- **What you should do**: Return every entry exactly. Leave nothing out.
##### Records shown
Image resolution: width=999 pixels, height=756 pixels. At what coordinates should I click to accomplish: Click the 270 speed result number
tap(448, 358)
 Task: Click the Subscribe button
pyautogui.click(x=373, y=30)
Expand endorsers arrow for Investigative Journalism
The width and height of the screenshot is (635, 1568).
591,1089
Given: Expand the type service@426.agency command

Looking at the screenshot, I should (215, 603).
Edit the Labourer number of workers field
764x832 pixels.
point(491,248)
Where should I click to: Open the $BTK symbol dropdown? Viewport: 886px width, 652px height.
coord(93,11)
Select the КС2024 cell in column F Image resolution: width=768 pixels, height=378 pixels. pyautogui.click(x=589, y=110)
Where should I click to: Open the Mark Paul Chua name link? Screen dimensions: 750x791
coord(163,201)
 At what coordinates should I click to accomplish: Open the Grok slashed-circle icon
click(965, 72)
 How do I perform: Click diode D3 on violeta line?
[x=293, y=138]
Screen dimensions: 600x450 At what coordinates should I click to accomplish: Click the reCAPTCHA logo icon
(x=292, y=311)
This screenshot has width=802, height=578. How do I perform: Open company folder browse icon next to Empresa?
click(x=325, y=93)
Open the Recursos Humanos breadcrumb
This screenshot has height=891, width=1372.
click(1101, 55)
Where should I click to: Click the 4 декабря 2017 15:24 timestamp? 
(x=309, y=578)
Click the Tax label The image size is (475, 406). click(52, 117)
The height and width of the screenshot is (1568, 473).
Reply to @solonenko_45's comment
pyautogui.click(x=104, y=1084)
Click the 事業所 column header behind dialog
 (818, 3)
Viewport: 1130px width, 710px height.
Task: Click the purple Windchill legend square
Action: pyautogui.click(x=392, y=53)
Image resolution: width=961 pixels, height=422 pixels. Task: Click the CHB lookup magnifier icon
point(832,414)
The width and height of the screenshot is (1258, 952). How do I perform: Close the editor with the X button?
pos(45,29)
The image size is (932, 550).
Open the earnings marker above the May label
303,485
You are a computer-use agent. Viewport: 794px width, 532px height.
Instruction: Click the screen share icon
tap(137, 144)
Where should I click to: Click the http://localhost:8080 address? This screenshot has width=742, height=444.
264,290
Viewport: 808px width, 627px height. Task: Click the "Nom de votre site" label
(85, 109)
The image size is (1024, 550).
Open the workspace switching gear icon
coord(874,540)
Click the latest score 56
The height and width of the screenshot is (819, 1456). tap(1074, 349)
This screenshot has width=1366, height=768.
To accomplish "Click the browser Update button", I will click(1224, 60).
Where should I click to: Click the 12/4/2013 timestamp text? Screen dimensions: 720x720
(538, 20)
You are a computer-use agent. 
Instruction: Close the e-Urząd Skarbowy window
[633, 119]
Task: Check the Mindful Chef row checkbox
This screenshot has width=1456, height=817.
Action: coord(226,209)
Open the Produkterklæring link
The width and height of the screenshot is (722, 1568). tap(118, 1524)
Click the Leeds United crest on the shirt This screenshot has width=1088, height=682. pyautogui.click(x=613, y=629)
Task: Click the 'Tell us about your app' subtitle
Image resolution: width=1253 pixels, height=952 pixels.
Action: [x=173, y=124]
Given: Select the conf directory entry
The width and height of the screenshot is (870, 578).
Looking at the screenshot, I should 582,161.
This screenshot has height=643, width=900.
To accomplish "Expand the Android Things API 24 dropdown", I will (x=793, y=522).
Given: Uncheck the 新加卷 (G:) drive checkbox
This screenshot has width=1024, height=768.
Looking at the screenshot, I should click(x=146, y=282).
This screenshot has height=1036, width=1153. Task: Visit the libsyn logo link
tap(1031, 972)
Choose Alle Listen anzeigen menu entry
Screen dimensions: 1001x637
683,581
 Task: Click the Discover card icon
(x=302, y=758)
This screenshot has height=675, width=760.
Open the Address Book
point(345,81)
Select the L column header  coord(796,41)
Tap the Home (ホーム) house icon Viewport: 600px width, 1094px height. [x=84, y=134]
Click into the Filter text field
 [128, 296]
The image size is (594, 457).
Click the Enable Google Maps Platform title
##########
- **Solution for this task**:
Image resolution: width=999 pixels, height=756 pixels. At what coordinates should I click to accomplish: Click the 270 speed result number
tap(448, 358)
 Task: Click the Subscribe button
pyautogui.click(x=373, y=30)
Expand endorsers arrow for Investigative Journalism
The width and height of the screenshot is (635, 1568).
591,1089
Given: Expand the type service@426.agency command

Looking at the screenshot, I should (215, 603).
Edit the Labourer number of workers field
764x832 pixels.
point(491,248)
Where should I click to: Open the $BTK symbol dropdown? Viewport: 886px width, 652px height.
coord(93,11)
Select the КС2024 cell in column F Image resolution: width=768 pixels, height=378 pixels. pyautogui.click(x=589, y=110)
Where should I click to: Open the Mark Paul Chua name link? Screen dimensions: 750x791
coord(163,201)
 At what coordinates should I click to accomplish: Open the Grok slashed-circle icon
click(965, 72)
 How do I perform: Click diode D3 on violeta line?
[x=293, y=138]
Screen dimensions: 600x450 At what coordinates should I click to accomplish: Click the reCAPTCHA logo icon
(x=292, y=311)
This screenshot has width=802, height=578. How do I perform: Open company folder browse icon next to Empresa?
click(x=325, y=93)
Open the Recursos Humanos breadcrumb
This screenshot has height=891, width=1372.
click(1101, 55)
Where should I click to: Click the 4 декабря 2017 15:24 timestamp? 
(x=309, y=578)
Click the Tax label The image size is (475, 406). click(52, 117)
The height and width of the screenshot is (1568, 473).
Reply to @solonenko_45's comment
pyautogui.click(x=104, y=1084)
Click the 事業所 column header behind dialog
 (818, 3)
Viewport: 1130px width, 710px height.
Task: Click the purple Windchill legend square
Action: pyautogui.click(x=392, y=53)
Image resolution: width=961 pixels, height=422 pixels. Task: Click the CHB lookup magnifier icon
point(832,414)
The width and height of the screenshot is (1258, 952). How do I perform: Close the editor with the X button?
pos(45,29)
The image size is (932, 550).
Open the earnings marker above the May label
303,485
You are a computer-use agent. Viewport: 794px width, 532px height.
Instruction: Click the screen share icon
tap(137, 144)
Where should I click to: Click the http://localhost:8080 address? This screenshot has width=742, height=444.
264,290
Viewport: 808px width, 627px height. Task: Click the "Nom de votre site" label
(85, 109)
The image size is (1024, 550).
Open the workspace switching gear icon
coord(874,540)
Click the latest score 56
The height and width of the screenshot is (819, 1456). tap(1074, 349)
This screenshot has width=1366, height=768.
To accomplish "Click the browser Update button", I will click(1224, 60).
Where should I click to: Click the 12/4/2013 timestamp text? Screen dimensions: 720x720
(538, 20)
You are a computer-use agent. 
Instruction: Close the e-Urząd Skarbowy window
[633, 119]
Task: Check the Mindful Chef row checkbox
This screenshot has width=1456, height=817.
Action: coord(226,209)
Open the Produkterklæring link
The width and height of the screenshot is (722, 1568). tap(118, 1524)
Click the Leeds United crest on the shirt This screenshot has width=1088, height=682. pyautogui.click(x=613, y=629)
Task: Click the 'Tell us about your app' subtitle
Image resolution: width=1253 pixels, height=952 pixels.
Action: [x=173, y=124]
Given: Select the conf directory entry
The width and height of the screenshot is (870, 578).
Looking at the screenshot, I should 582,161.
This screenshot has height=643, width=900.
To accomplish "Expand the Android Things API 24 dropdown", I will (x=793, y=522).
Given: Uncheck the 新加卷 (G:) drive checkbox
This screenshot has width=1024, height=768.
Looking at the screenshot, I should click(x=146, y=282).
This screenshot has height=1036, width=1153. Task: Visit the libsyn logo link
tap(1031, 972)
Choose Alle Listen anzeigen menu entry
Screen dimensions: 1001x637
683,581
 Task: Click the Discover card icon
(x=302, y=758)
This screenshot has height=675, width=760.
Open the Address Book
point(345,81)
Select the L column header  coord(796,41)
Tap the Home (ホーム) house icon Viewport: 600px width, 1094px height. [x=84, y=134]
Click into the Filter text field
 [128, 296]
The image size is (594, 457).
Click the Enable Google Maps Platform title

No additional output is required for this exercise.